Challenge 1 =>
Copy everything from "Before my TPG" down to "Richer (Jan 4, 2010)" in the forum thread on grinding dust below.
Challenge 2 =>
In one to three sentences, explain why the forum thread on grinding dust suggests placing a vacuum inlet next to the grinding stone.

Selected text =>
● ● ● ● ● ● ●

Before my TPG arrived I also made a couple of attempts with TGP substitutes (a Dremel and a hand-held die grinder) with completely unsatisfactory results.
Harry


----------



## Alan J. Richer (Jan 4, 2010)

Re: Grinding dust:

Just to toss out an idea here - what about a vacuum inlet next to (wrapping around, perhaps) the grinding stone? This way as little of the debris as possible would be allowed to fall to the ways, and airborne dust would be kept to a minimum.

I've made custom vacuum inlets before by heating and reshaping PVC pipe - the stuff is cheap and can be cut, formed and glued pretty easily. Thinking a bit of PVC pipe cut off at an angle, then a bit glued to the bottom, drilled and threaded for a mount behind the wheel could be made pretty easily. It won't get it all, but certainly could be configured to get a lot of it and keep the crud out of the air.

           Alan


----------



## GWRdriver (Jan 4, 2010)

● ● ● ● ● ● ●

Dataset extract =>
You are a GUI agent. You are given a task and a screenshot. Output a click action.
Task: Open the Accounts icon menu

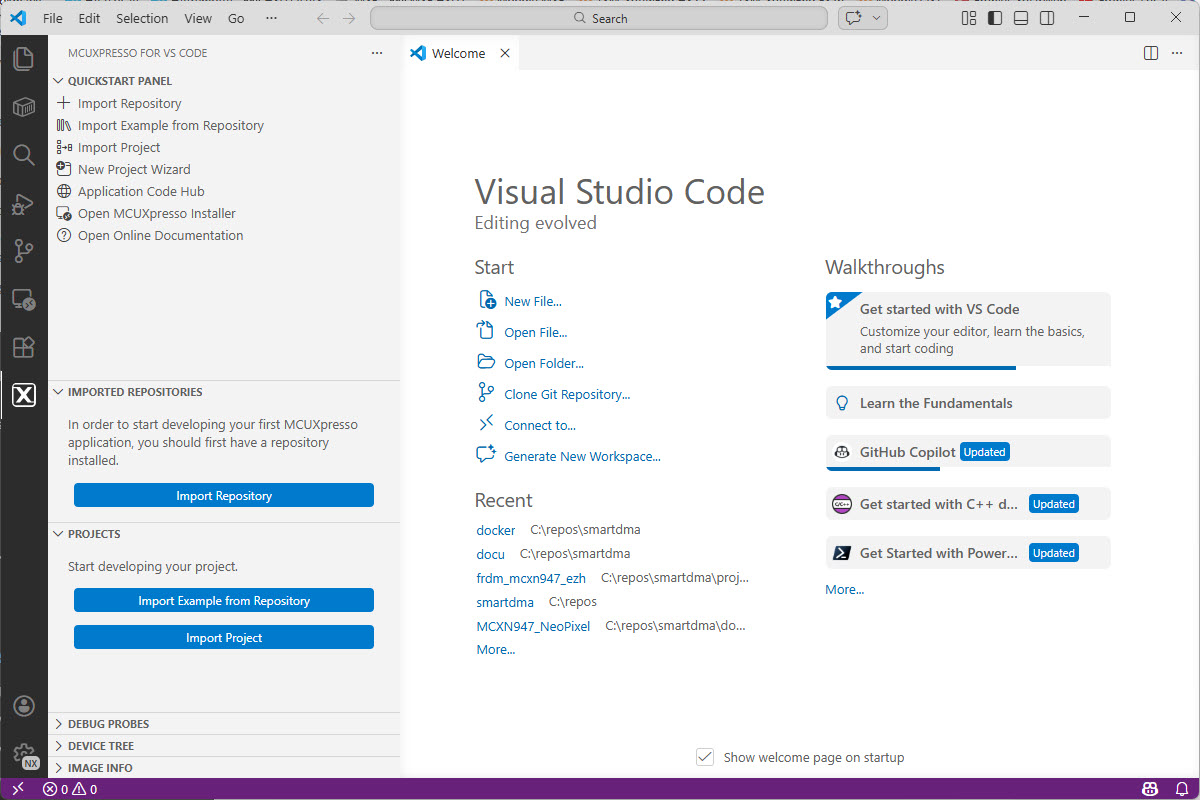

● ● ● ● ● ● ●

Exercise response 1 =>
Before my TPG arrived I also made a couple of attempts with TGP substitutes (a Dremel and a hand-held die grinder) with completely unsatisfactory results.
Harry


----------



## Alan J. Richer (Jan 4, 2010)

Exercise response 2 =>
A vacuum inlet next to or around the grinding stone would let as little of the debris as possible fall onto the ways. It would also keep airborne dust to a minimum.